Records from a collection

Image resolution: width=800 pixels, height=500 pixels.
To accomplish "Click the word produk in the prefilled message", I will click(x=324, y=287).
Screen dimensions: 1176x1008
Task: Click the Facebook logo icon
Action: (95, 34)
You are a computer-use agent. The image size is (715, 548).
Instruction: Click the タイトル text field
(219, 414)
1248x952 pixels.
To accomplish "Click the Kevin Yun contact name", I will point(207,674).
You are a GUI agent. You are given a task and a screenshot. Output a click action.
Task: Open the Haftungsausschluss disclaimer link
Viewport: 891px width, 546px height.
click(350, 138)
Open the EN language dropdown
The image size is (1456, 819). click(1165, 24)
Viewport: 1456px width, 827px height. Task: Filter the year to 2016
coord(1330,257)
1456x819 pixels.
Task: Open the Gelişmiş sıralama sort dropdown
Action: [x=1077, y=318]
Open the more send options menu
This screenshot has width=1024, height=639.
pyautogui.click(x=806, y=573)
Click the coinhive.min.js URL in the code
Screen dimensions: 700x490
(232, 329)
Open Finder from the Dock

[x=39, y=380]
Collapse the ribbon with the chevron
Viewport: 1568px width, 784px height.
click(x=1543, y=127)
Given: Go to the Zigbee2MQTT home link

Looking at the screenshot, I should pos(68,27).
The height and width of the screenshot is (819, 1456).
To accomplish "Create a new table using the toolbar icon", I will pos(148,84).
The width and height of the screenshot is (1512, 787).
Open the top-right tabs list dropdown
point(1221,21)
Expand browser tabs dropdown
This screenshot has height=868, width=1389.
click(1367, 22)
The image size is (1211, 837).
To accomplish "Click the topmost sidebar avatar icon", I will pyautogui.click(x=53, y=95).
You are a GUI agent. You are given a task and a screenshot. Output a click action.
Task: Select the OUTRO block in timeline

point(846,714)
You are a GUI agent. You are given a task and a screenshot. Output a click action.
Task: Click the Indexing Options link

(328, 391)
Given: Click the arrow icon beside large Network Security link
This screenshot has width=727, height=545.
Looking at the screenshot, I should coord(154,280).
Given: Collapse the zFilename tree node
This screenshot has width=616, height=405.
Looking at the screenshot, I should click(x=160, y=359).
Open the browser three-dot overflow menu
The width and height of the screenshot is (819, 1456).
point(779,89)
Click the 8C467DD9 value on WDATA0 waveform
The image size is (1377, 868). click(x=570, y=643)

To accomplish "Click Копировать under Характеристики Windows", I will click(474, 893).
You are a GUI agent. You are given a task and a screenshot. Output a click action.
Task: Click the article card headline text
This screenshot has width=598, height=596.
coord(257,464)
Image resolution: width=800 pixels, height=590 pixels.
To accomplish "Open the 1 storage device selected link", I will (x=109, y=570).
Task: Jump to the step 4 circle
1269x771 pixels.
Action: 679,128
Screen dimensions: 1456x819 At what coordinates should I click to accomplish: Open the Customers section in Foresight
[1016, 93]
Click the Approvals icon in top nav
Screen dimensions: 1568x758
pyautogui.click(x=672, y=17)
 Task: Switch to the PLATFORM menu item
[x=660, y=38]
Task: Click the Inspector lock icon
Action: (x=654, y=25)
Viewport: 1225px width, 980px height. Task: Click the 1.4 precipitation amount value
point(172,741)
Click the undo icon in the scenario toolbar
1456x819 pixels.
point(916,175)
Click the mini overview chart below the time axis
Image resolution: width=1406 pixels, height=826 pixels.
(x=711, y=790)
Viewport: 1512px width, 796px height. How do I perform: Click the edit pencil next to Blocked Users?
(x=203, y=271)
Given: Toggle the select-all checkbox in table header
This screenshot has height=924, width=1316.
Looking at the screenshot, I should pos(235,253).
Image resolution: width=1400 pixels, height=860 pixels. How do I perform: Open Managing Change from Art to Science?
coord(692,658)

# EXERCISE DIRECTIONS
Rewrite all of these lines, switching "GUI agent" to "interface agent" and keeping everything else the same.

# THE REPLY
Image resolution: width=800 pixels, height=500 pixels.
To accomplish "Click the word produk in the prefilled message", I will click(x=324, y=287).
Screen dimensions: 1176x1008
Task: Click the Facebook logo icon
Action: (95, 34)
You are a computer-use agent. The image size is (715, 548).
Instruction: Click the タイトル text field
(219, 414)
1248x952 pixels.
To accomplish "Click the Kevin Yun contact name", I will point(207,674).
You are a interface agent. You are given a task and a screenshot. Output a click action.
Task: Open the Haftungsausschluss disclaimer link
Viewport: 891px width, 546px height.
click(350, 138)
Open the EN language dropdown
The image size is (1456, 819). click(1165, 24)
Viewport: 1456px width, 827px height. Task: Filter the year to 2016
coord(1330,257)
1456x819 pixels.
Task: Open the Gelişmiş sıralama sort dropdown
Action: [x=1077, y=318]
Open the more send options menu
This screenshot has width=1024, height=639.
pyautogui.click(x=806, y=573)
Click the coinhive.min.js URL in the code
Screen dimensions: 700x490
(232, 329)
Open Finder from the Dock

[x=39, y=380]
Collapse the ribbon with the chevron
Viewport: 1568px width, 784px height.
click(x=1543, y=127)
Given: Go to the Zigbee2MQTT home link

Looking at the screenshot, I should pos(68,27).
The height and width of the screenshot is (819, 1456).
To accomplish "Create a new table using the toolbar icon", I will pos(148,84).
The width and height of the screenshot is (1512, 787).
Open the top-right tabs list dropdown
point(1221,21)
Expand browser tabs dropdown
This screenshot has height=868, width=1389.
click(1367, 22)
The image size is (1211, 837).
To accomplish "Click the topmost sidebar avatar icon", I will pyautogui.click(x=53, y=95).
You are a interface agent. You are given a task and a screenshot. Output a click action.
Task: Select the OUTRO block in timeline

point(846,714)
You are a interface agent. You are given a task and a screenshot. Output a click action.
Task: Click the Indexing Options link

(328, 391)
Given: Click the arrow icon beside large Network Security link
This screenshot has width=727, height=545.
Looking at the screenshot, I should coord(154,280).
Given: Collapse the zFilename tree node
This screenshot has width=616, height=405.
Looking at the screenshot, I should click(x=160, y=359).
Open the browser three-dot overflow menu
The width and height of the screenshot is (819, 1456).
point(779,89)
Click the 8C467DD9 value on WDATA0 waveform
The image size is (1377, 868). click(x=570, y=643)

To accomplish "Click Копировать under Характеристики Windows", I will click(474, 893).
You are a interface agent. You are given a task and a screenshot. Output a click action.
Task: Click the article card headline text
This screenshot has width=598, height=596.
coord(257,464)
Image resolution: width=800 pixels, height=590 pixels.
To accomplish "Open the 1 storage device selected link", I will (x=109, y=570).
Task: Jump to the step 4 circle
1269x771 pixels.
Action: 679,128
Screen dimensions: 1456x819 At what coordinates should I click to accomplish: Open the Customers section in Foresight
[1016, 93]
Click the Approvals icon in top nav
Screen dimensions: 1568x758
pyautogui.click(x=672, y=17)
 Task: Switch to the PLATFORM menu item
[x=660, y=38]
Task: Click the Inspector lock icon
Action: (x=654, y=25)
Viewport: 1225px width, 980px height. Task: Click the 1.4 precipitation amount value
point(172,741)
Click the undo icon in the scenario toolbar
1456x819 pixels.
point(916,175)
Click the mini overview chart below the time axis
Image resolution: width=1406 pixels, height=826 pixels.
(x=711, y=790)
Viewport: 1512px width, 796px height. How do I perform: Click the edit pencil next to Blocked Users?
(x=203, y=271)
Given: Toggle the select-all checkbox in table header
This screenshot has height=924, width=1316.
Looking at the screenshot, I should pos(235,253).
Image resolution: width=1400 pixels, height=860 pixels. How do I perform: Open Managing Change from Art to Science?
coord(692,658)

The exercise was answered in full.